## ASSIGNMENT
Reproduce all of the data below without alteration; exclude every picture.
───
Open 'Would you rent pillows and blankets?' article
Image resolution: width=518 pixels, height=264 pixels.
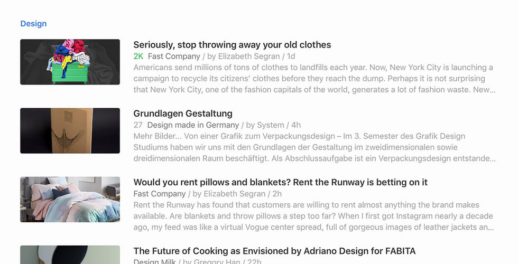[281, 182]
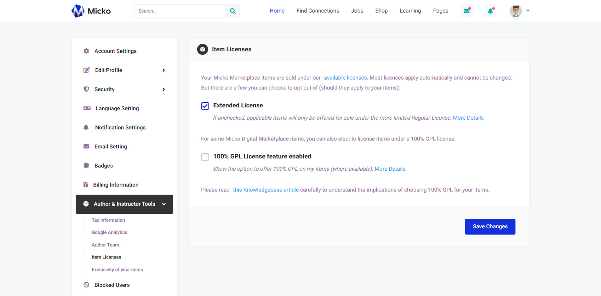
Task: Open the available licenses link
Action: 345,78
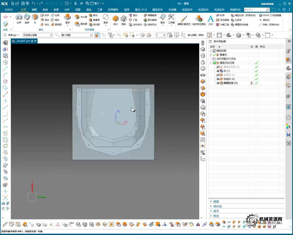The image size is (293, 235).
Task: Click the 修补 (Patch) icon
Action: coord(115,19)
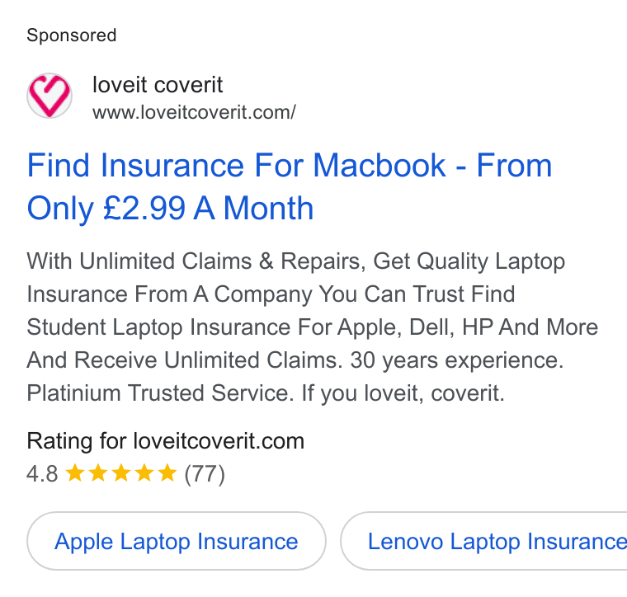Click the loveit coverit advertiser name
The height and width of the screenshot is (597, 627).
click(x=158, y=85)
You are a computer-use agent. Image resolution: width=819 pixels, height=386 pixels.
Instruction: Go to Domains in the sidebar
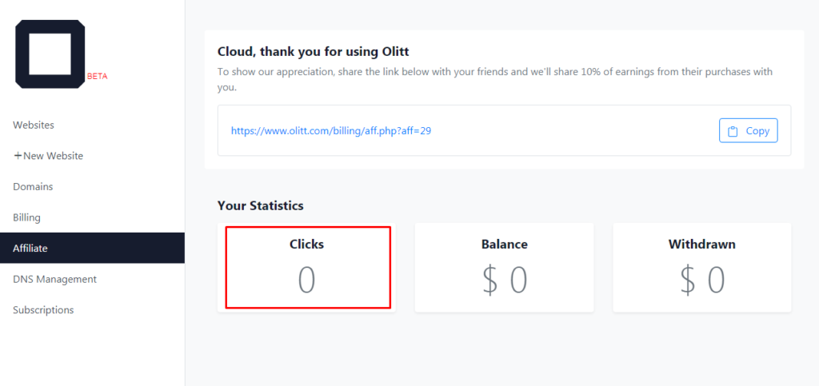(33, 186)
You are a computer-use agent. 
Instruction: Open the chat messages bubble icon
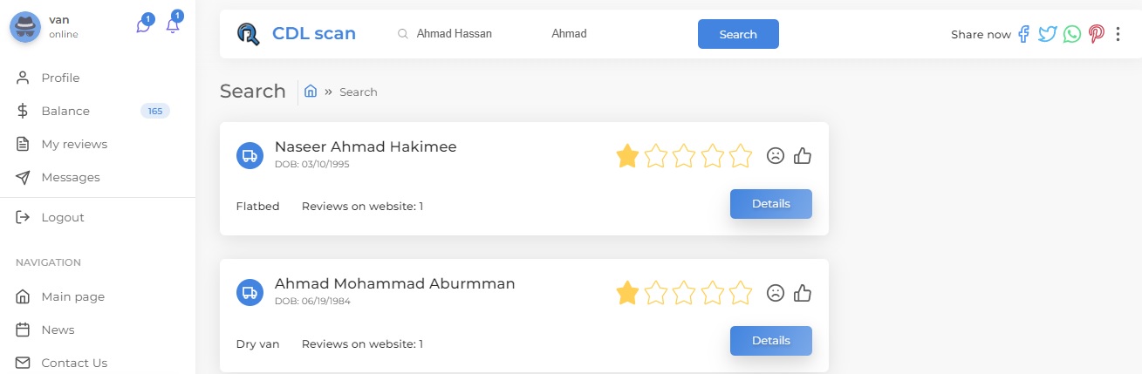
───
## RESPONSE
Open 'Would you rent pillows and blankets?' article
Image resolution: width=518 pixels, height=264 pixels.
[281, 182]
Task: Open the available licenses link
Action: 345,78
The image size is (293, 235).
Task: Click the 修补 (Patch) icon
Action: coord(115,19)
Click the loveit coverit advertiser name
The height and width of the screenshot is (597, 627).
click(x=158, y=85)
You are a computer-use agent. Image resolution: width=819 pixels, height=386 pixels.
Instruction: Go to Domains in the sidebar
(33, 186)
You are a computer-use agent. 
Instruction: Open the chat messages bubble icon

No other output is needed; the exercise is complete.